START DATA
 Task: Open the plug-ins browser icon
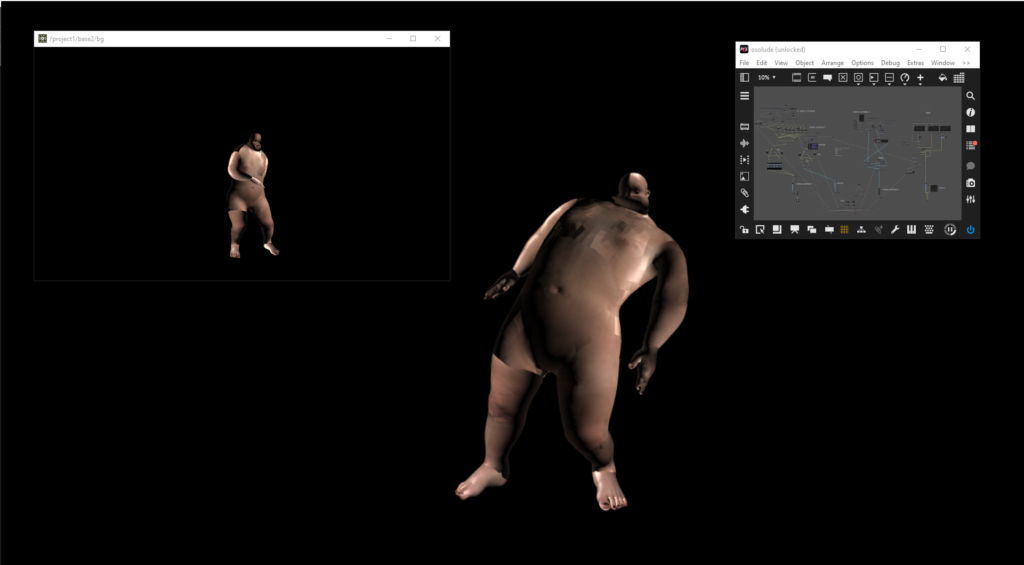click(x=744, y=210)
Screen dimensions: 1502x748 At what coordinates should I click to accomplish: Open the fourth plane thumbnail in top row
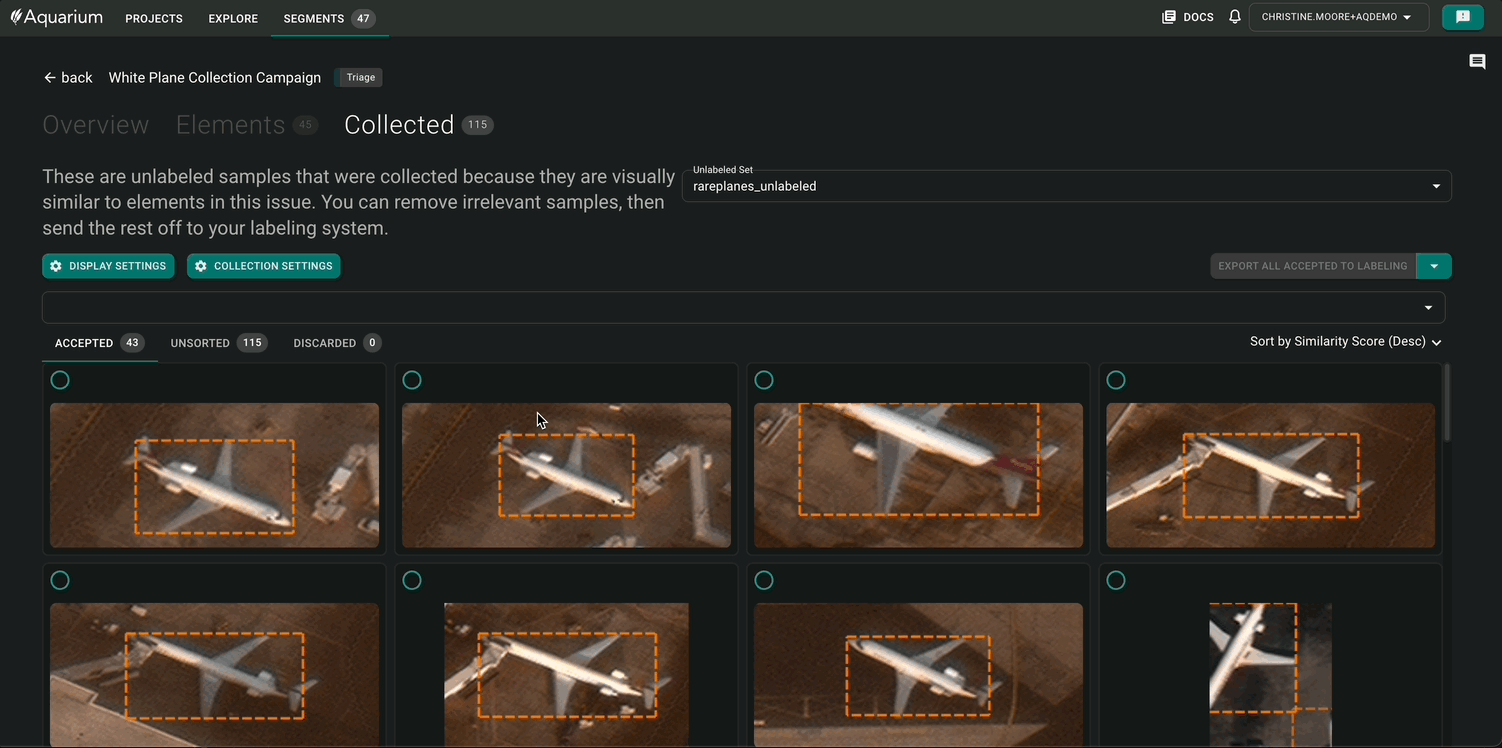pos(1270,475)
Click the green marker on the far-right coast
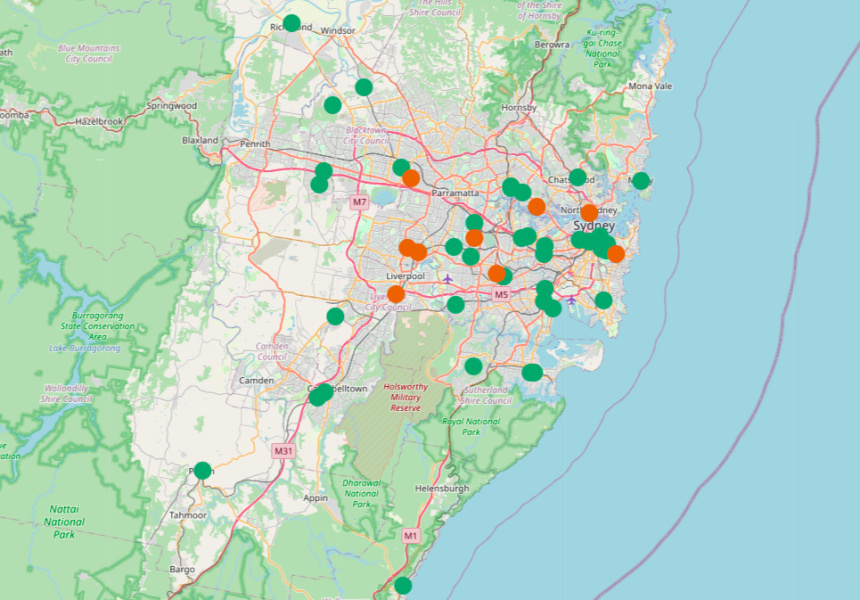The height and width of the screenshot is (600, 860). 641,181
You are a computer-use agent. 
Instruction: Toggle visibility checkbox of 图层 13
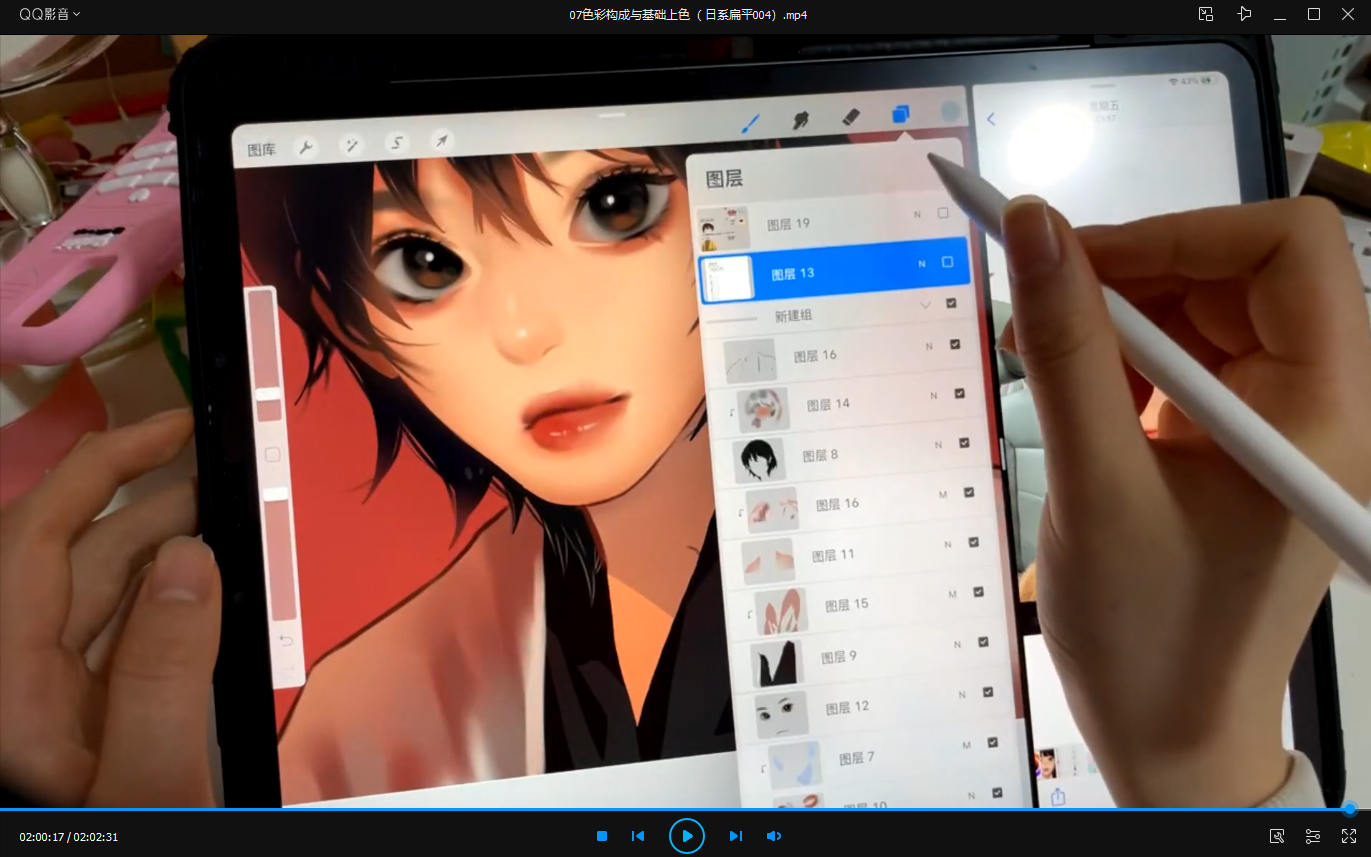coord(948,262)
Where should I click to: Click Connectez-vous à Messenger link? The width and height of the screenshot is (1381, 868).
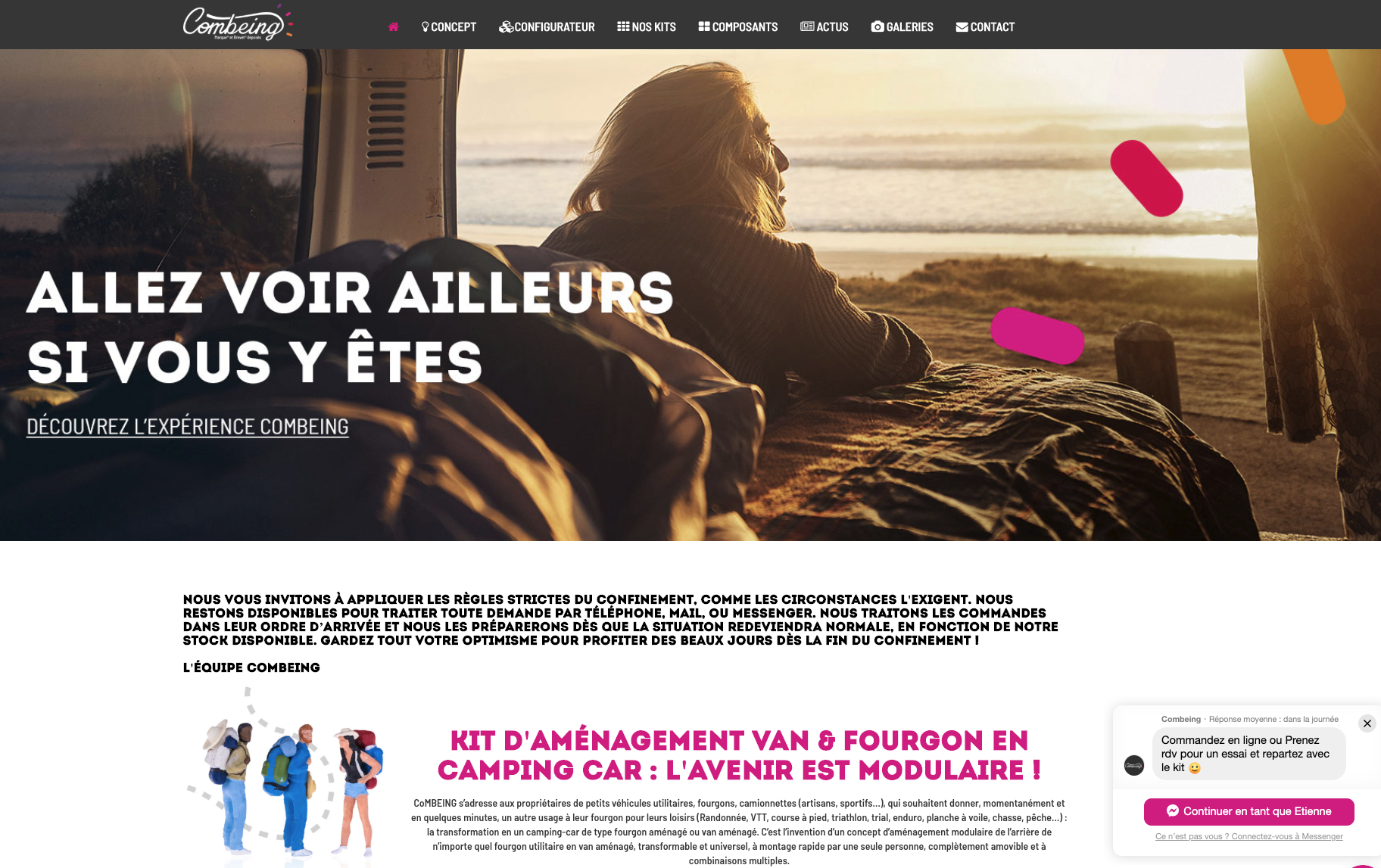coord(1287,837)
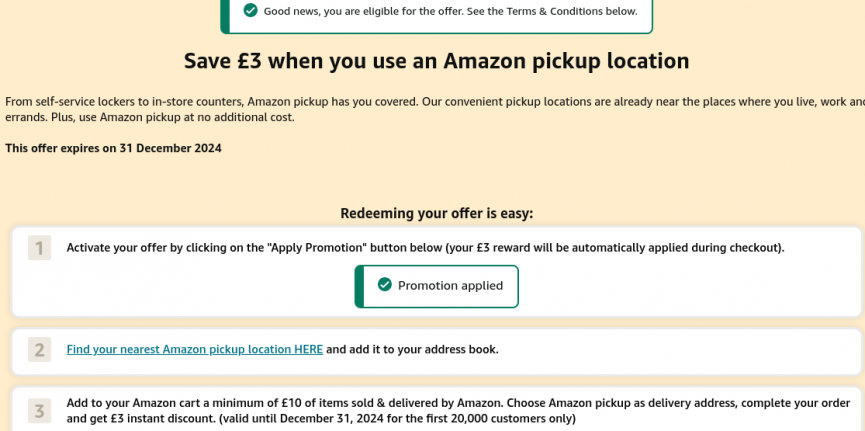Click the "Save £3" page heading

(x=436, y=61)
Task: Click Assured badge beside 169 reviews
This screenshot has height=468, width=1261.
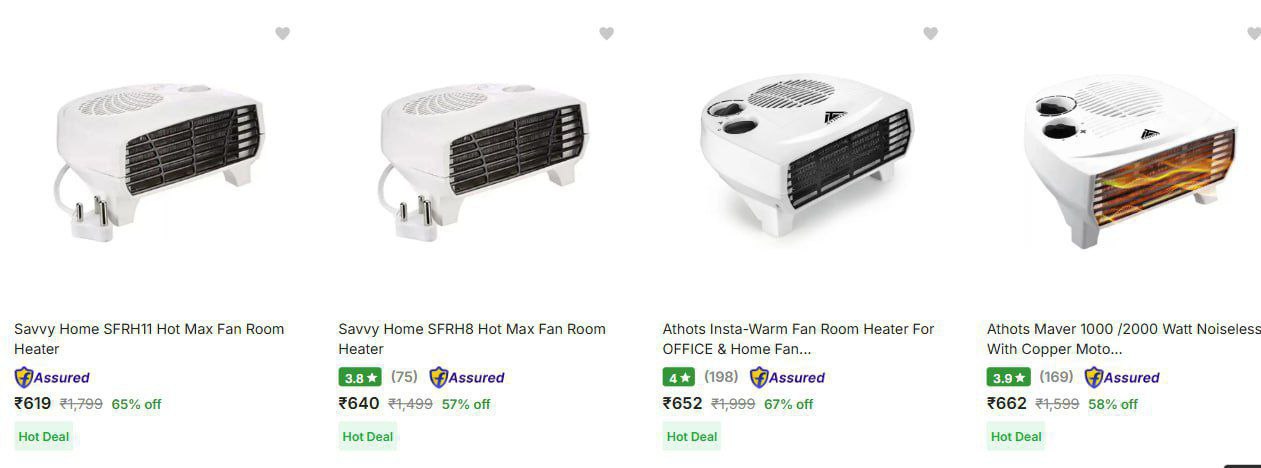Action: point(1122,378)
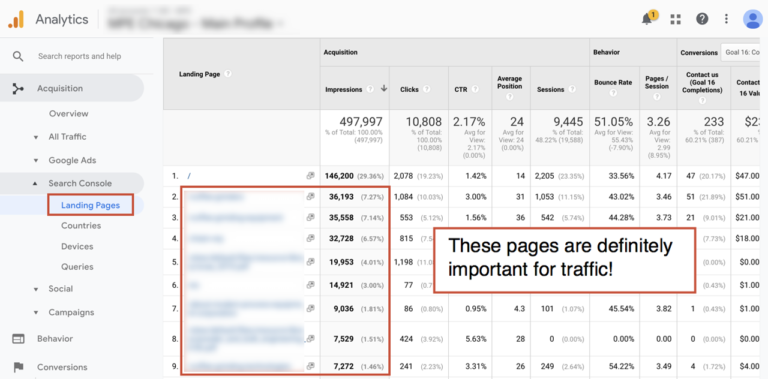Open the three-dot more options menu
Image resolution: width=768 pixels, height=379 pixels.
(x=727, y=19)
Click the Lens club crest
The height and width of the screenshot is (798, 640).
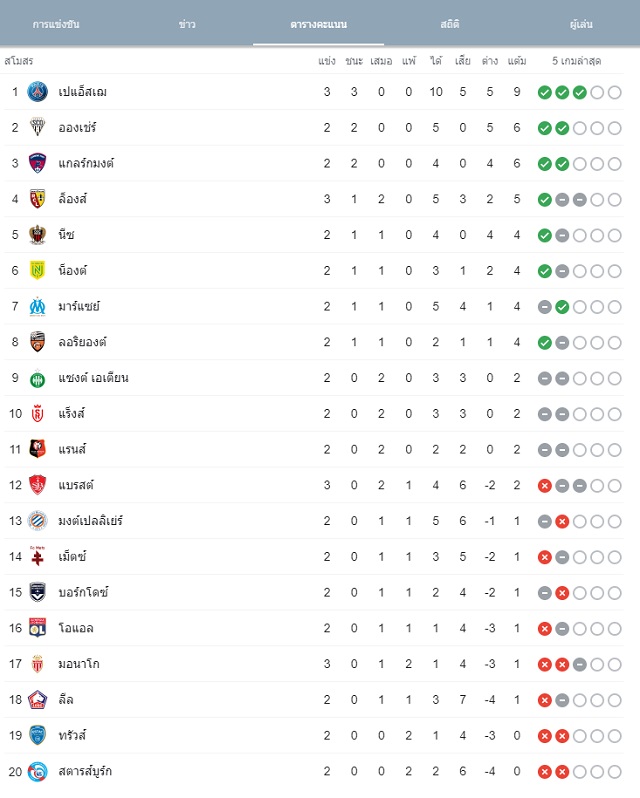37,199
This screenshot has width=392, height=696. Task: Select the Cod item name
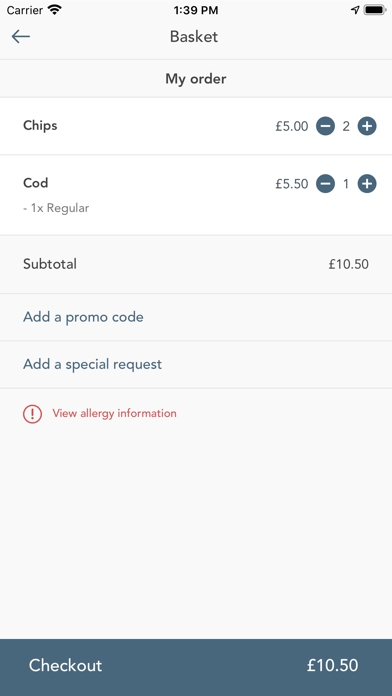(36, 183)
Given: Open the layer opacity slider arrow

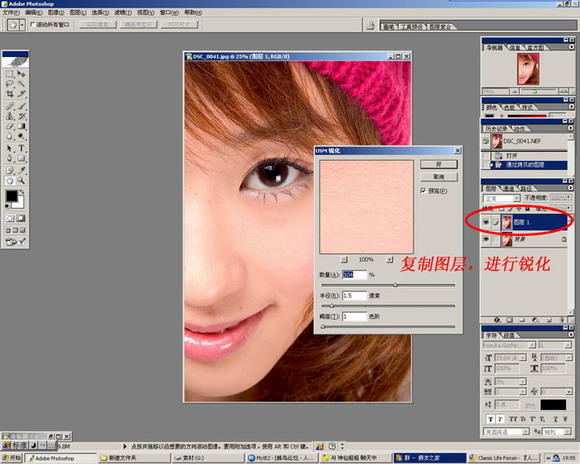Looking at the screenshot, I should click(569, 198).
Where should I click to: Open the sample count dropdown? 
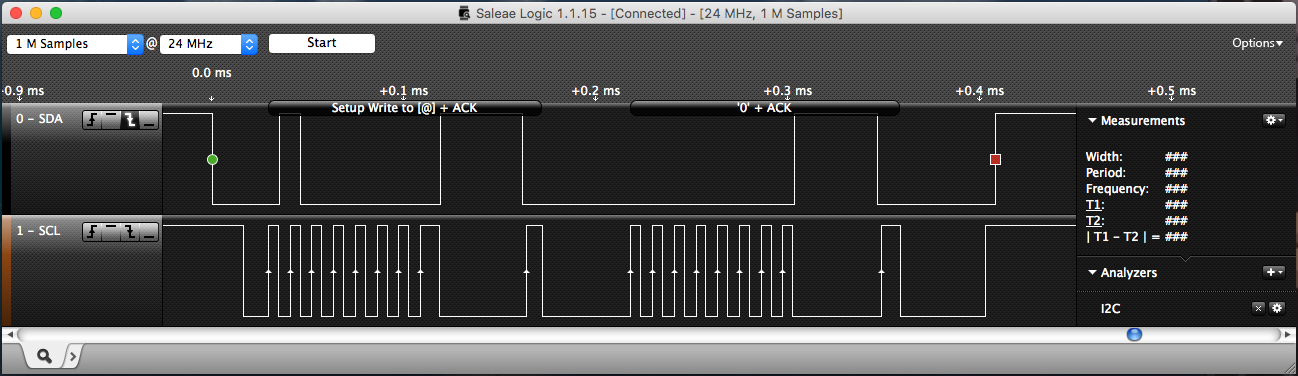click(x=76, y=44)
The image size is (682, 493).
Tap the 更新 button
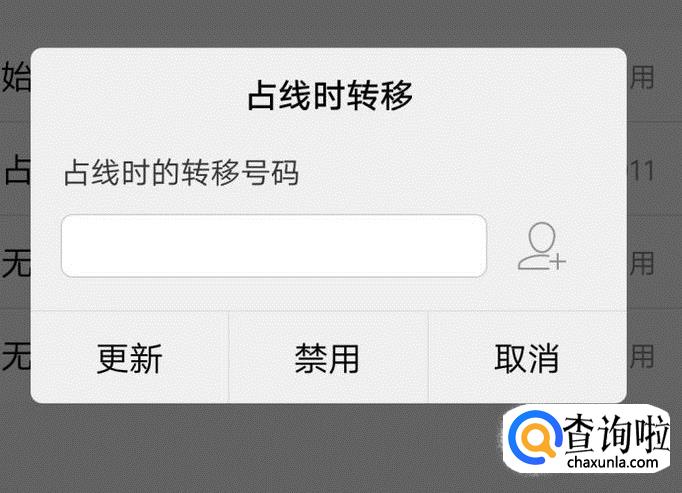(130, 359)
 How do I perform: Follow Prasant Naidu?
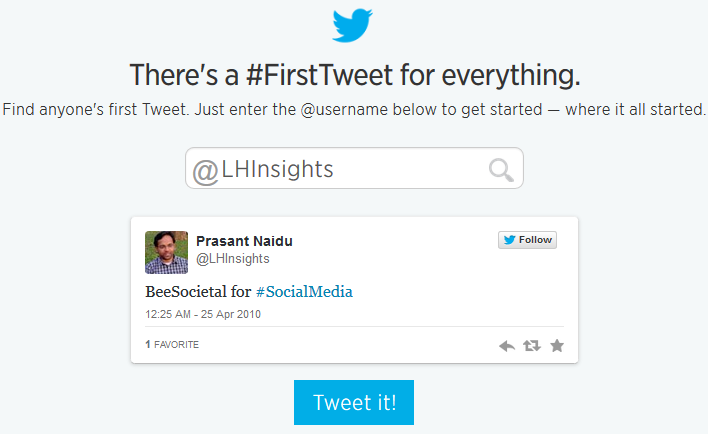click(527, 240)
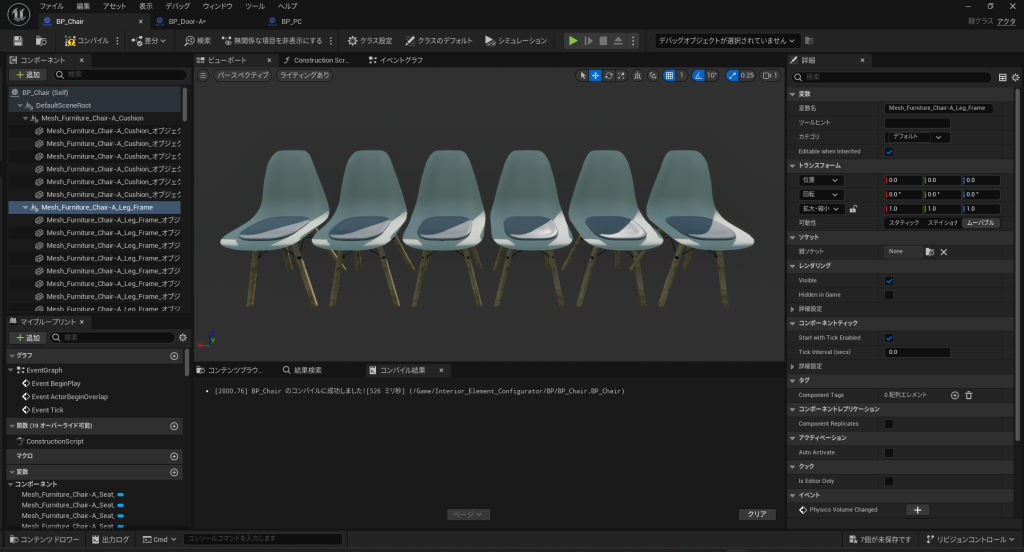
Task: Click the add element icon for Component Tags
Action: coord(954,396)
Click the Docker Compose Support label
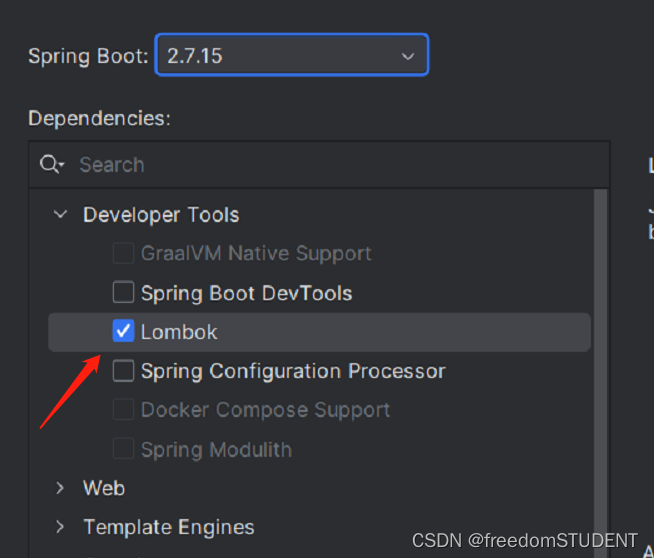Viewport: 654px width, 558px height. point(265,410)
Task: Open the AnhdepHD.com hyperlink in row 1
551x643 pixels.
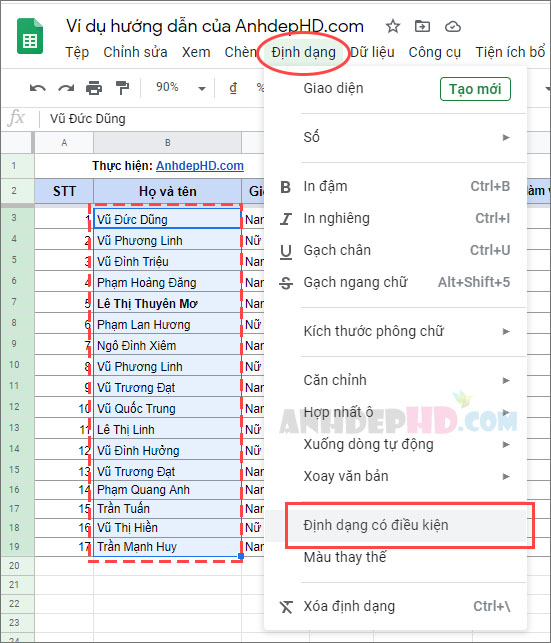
END DATA
Give every line above again exactly, omitting whatever pictures appear.

_OUTPUT:_
 Task: Open the plug-ins browser icon
click(x=744, y=210)
Screen dimensions: 1502x748 At what coordinates should I click to accomplish: Open the fourth plane thumbnail in top row
pos(1270,475)
Click the green marker on the far-right coast
The height and width of the screenshot is (600, 860). 641,181
You are a computer-use agent. 
Instruction: Toggle visibility checkbox of 图层 13
coord(948,262)
Where should I click to: Click Connectez-vous à Messenger link? The width and height of the screenshot is (1381, 868).
coord(1287,837)
Click the "Save £3" page heading

(x=436, y=61)
Task: Click Assured badge beside 169 reviews
This screenshot has height=468, width=1261.
Action: point(1122,378)
Open the three-dot more options menu
Image resolution: width=768 pixels, height=379 pixels.
(x=727, y=19)
Click the Lens club crest
The height and width of the screenshot is (798, 640).
37,199
This screenshot has width=392, height=696. Task: Select the Cod item name
(36, 183)
Given: Open the layer opacity slider arrow

Looking at the screenshot, I should click(569, 198).
Where should I click to: Open the sample count dropdown? 
click(x=76, y=44)
The image size is (682, 493).
Tap the 更新 button
(130, 359)
 How do I perform: Follow Prasant Naidu?
click(527, 240)
Task: Click the add element icon for Component Tags
Action: coord(954,396)
Click the Docker Compose Support label
Viewport: 654px width, 558px height. point(265,410)
Task: Open the AnhdepHD.com hyperlink in row 1
551x643 pixels.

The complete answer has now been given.